## Exercise details
No line before the one containing "The width and height of the screenshot is (1720, 835)." should appear; that line and all lines after it, through the end of the data, are to be set down exactly.

Working data Start Marker

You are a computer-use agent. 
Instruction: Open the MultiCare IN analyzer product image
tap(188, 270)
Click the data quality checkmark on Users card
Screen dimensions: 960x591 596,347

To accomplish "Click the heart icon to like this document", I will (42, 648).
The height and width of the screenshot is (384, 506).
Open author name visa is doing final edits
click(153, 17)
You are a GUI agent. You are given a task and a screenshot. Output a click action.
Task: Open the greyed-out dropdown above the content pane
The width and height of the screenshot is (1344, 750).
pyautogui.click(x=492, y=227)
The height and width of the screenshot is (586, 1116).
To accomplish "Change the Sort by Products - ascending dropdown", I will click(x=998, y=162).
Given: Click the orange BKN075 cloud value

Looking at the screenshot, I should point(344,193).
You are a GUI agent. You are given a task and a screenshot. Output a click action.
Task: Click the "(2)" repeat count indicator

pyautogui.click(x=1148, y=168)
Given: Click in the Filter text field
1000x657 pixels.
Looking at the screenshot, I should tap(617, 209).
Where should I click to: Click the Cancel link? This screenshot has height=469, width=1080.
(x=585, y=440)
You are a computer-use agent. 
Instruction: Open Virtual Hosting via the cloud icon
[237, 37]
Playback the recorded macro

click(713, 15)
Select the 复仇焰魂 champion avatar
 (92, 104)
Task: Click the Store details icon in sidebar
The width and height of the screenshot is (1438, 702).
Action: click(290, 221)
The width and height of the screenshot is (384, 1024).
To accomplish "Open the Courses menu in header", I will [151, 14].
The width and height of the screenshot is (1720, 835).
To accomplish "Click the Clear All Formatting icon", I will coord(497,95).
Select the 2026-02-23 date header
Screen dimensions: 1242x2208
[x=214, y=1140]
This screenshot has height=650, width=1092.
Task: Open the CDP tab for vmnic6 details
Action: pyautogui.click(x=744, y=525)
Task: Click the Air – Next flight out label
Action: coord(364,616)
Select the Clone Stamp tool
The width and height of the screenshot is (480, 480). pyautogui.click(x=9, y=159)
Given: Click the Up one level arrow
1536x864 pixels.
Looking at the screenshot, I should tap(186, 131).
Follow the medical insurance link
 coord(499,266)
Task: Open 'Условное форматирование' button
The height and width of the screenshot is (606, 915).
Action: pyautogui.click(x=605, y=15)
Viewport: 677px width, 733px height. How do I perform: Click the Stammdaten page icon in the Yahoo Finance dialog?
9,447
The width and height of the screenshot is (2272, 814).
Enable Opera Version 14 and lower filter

Working data End Marker

## Response to the task
The width and height of the screenshot is (1720, 835).
To accomplish "Click the Clear All Formatting icon", I will coord(497,95).
Select the 2026-02-23 date header
Screen dimensions: 1242x2208
[x=214, y=1140]
This screenshot has height=650, width=1092.
Task: Open the CDP tab for vmnic6 details
Action: pyautogui.click(x=744, y=525)
Task: Click the Air – Next flight out label
Action: coord(364,616)
Select the Clone Stamp tool
The width and height of the screenshot is (480, 480). pyautogui.click(x=9, y=159)
Given: Click the Up one level arrow
1536x864 pixels.
Looking at the screenshot, I should tap(186, 131).
Follow the medical insurance link
 coord(499,266)
Task: Open 'Условное форматирование' button
The height and width of the screenshot is (606, 915).
Action: pyautogui.click(x=605, y=15)
Viewport: 677px width, 733px height. How do I perform: Click the Stammdaten page icon in the Yahoo Finance dialog?
9,447
The width and height of the screenshot is (2272, 814).
Enable Opera Version 14 and lower filter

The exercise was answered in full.